Here’s one I missed from a couple of weeks ago – the new Prime Minister of Ukraine has had a religious blessing on his office; from this description, it seems to have served the purpose of an exorcism:
Before entering his new office, Ukrainian Prime Minister Mykola Azarov invited an Orthodox priest, Father Pavlo from Kyiv-Pechersk Lavra, to bless it, Azarov said at a briefing in Dnipropetrovsk on Friday.
“It was really difficult to breathe there. After the blessing I entered the office and felt better,” he said.
Azarov, it is perhaps worth noting, is supposedly a man of science, with a PhD in geology.
Details of “Father Pavlo” are scarce, but he is perhaps the same person as Archbishop Pavlo, who is the superior of Kyiv-Pechersk Lavra (a famous monastery in Ukraine). The Archbishop is a politicised figure; a highly critical article by Yuriy Chornomorets from 2004 gives some details of Pavlo’s activism on behalf of the Party of Regions, which is now in power:
During the 1998 parliamentary elections, the UOC provided support to the Party of the Renaissance of the Regions of Ukraine (now the Party of the Regions of Viktor Yanukovych). One of the closest assistants of the leader of the UOC, Bishop Pavlo (Lebed) even joined the top five of the list of candidates and appeared in TV advertisement from which one remembers assurances that he was “blessed” for participation in elections.
Further, in 2008 it was reported that
Archbishop Pavlo (Lebid) of the Ukrainian Orthodox Church – Moscow Patriarchate, has become a deputy of the Kyiv City Council… The hierarch announced his decision to run as a Party of Regions’ candidate on 16 April.

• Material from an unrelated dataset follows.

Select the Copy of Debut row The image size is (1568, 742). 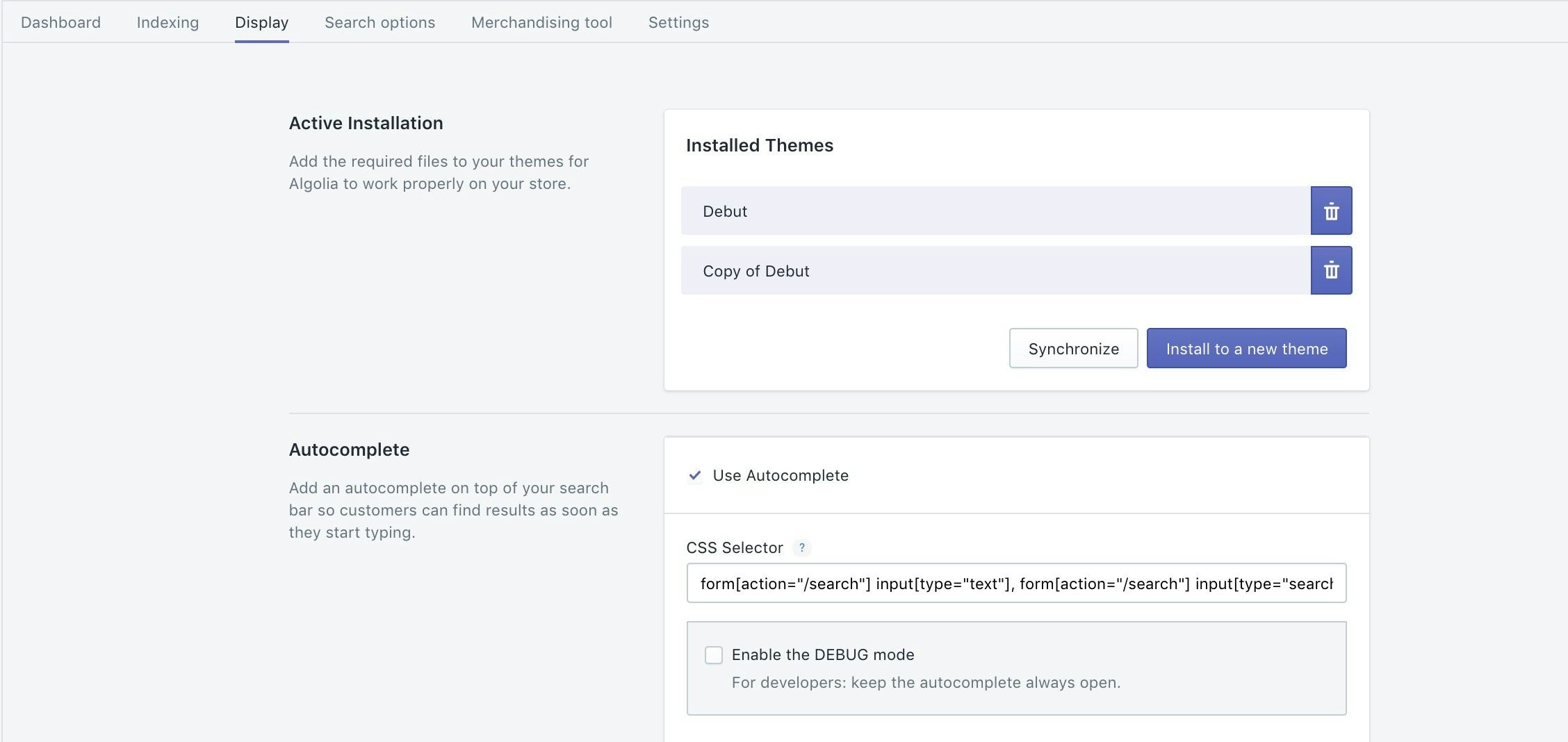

One can see how a bit of religious theatre suggesting that previous prime minister Yulia Tymoshenko had left demons behind in her office might be politically advantageous.
The previous government in Ukraine was keen to emphasise Ukrainian Orthodox distance from Moscow – thus President Yushchenko supported the Kievan Patriarchate, which is regarded by Moscow and by pro-Russian Orthodox Ukrainians as “schismatic”, and made links with Bartholomew, the Ecumenical Patriarch in Constantinople. Tymoshenko, meanwhile, received an award last October from the Greek Orthodox Patriarch of Jerusalem, Theophilus (I’ve blogged on him here), and invited him to Ukraine.

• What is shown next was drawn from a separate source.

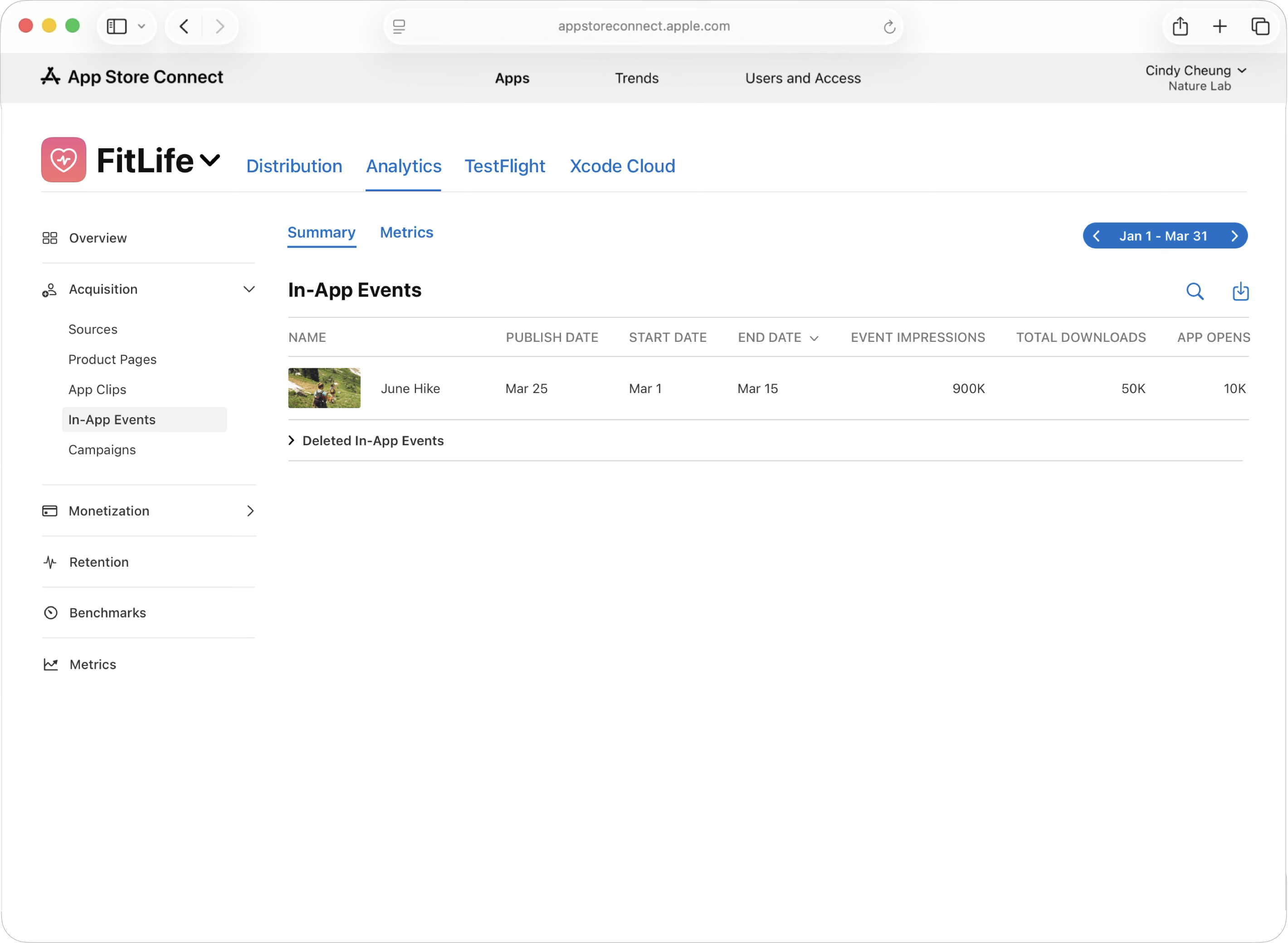Image resolution: width=1288 pixels, height=943 pixels.
Task: Click the reload page icon
Action: 889,27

Archbishop Pavlo’s support for the Party of Regions has not been 100 per cent consistent; in 2008 he originally planned to stand for election as a Communist candidate:
Communist Party leader Petro Symonenko… explained that, in the current expansion of non-traditional religious denominations, Archbishop Pavlo’s task during his work in the city council will be to return to Kyiv the status of a New Jerusalem.
This may seem odd, but Symonenko has enjoyed support from the Ukrainian Orthodox Church (Moscow Patriarchiate) for some time; in 2003 he was given an award for services to Orthodoxy, to the dismay of the rival Kievan Partriarchate:
“It is a pity that we Ukrainians allow such events to take place in the very heart of Ukrainian spirituality, the Kyivan Monastery of the Caves,” said Bishop Paisii [of Odessa and Balta]. “I believe all who were involved in awarding the Communist Party leader are disgraced.”

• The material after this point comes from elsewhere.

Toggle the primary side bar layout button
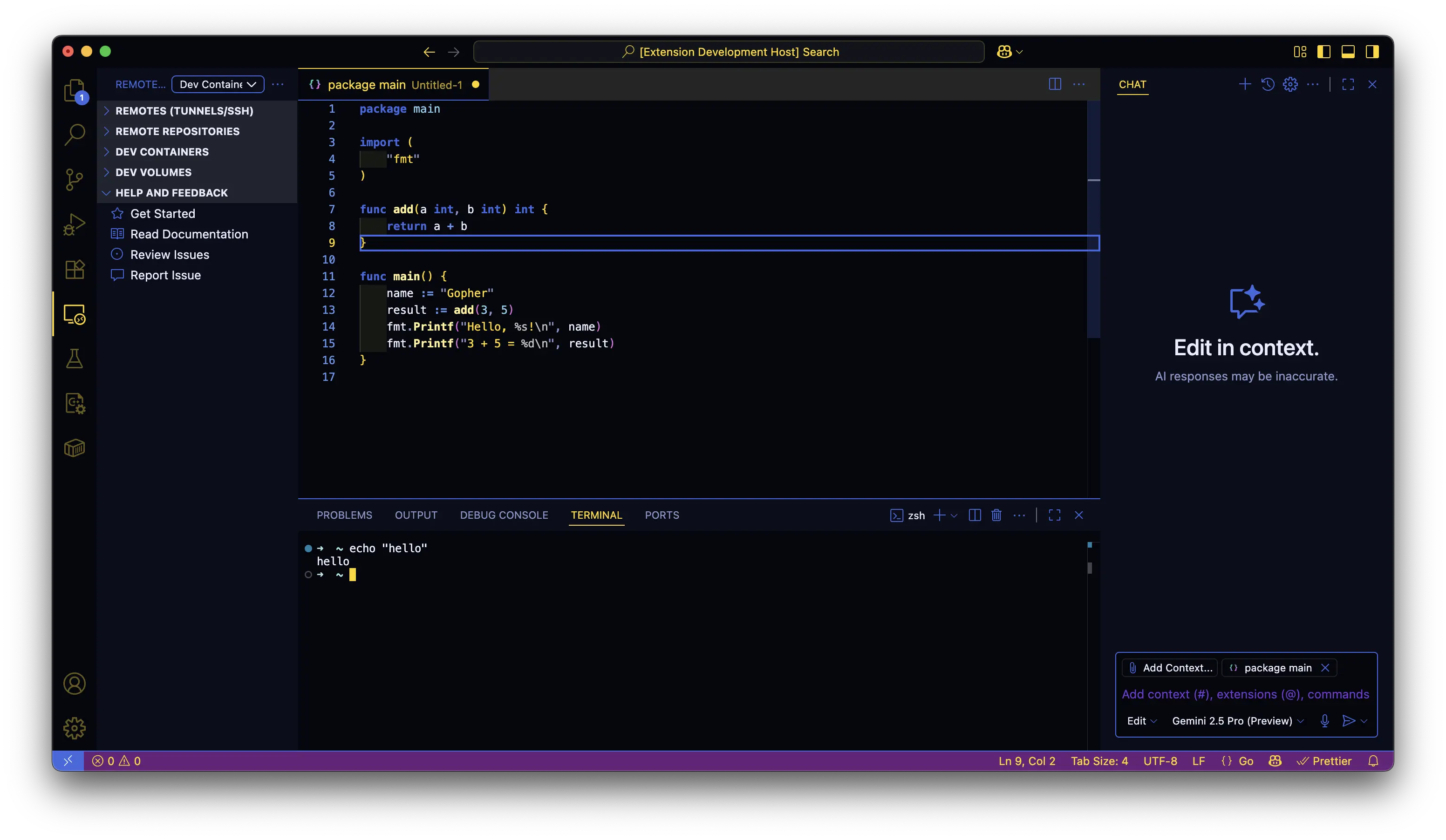pyautogui.click(x=1324, y=52)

The Communist Party is now part of the ruling coalition.
Incidentally, it is not only pro-Moscow Orthodox Christians who are backing the new regime of President Yanukovych and Prime Minister Azarov; Charisma reports that:
Prominent Ukraine pastor Sunday Adelaja, whose God’s Embassy church participated in the Orange Revolution, said Yanukovych received significant support from Christians. Adelaja said late last year God showed him in a dream that Yanukovych would be the next president.
“While some of the churches supported [Prime Minister] Yulia Tymoshenko, we had a good number of churches who believed in the revelation and voted for Yanukovych,” Adelaja said.
He said [Vladimir] Shushkevich, [an MP] who is a member of Adelaja’s church, arranged for him to meet with Yanukovych before the election and the two discussed a law Yanukovych’s Party of Regions had proposed that would restrict the work of the evangelical church.
“They immediately responded, and in a matter of days the law was withdrawn from the parliament,” Adelaja said.
I blogged on Sunday Adelaja here and here. Tymoshenko is reported to have occasionally attended his church in Kiev.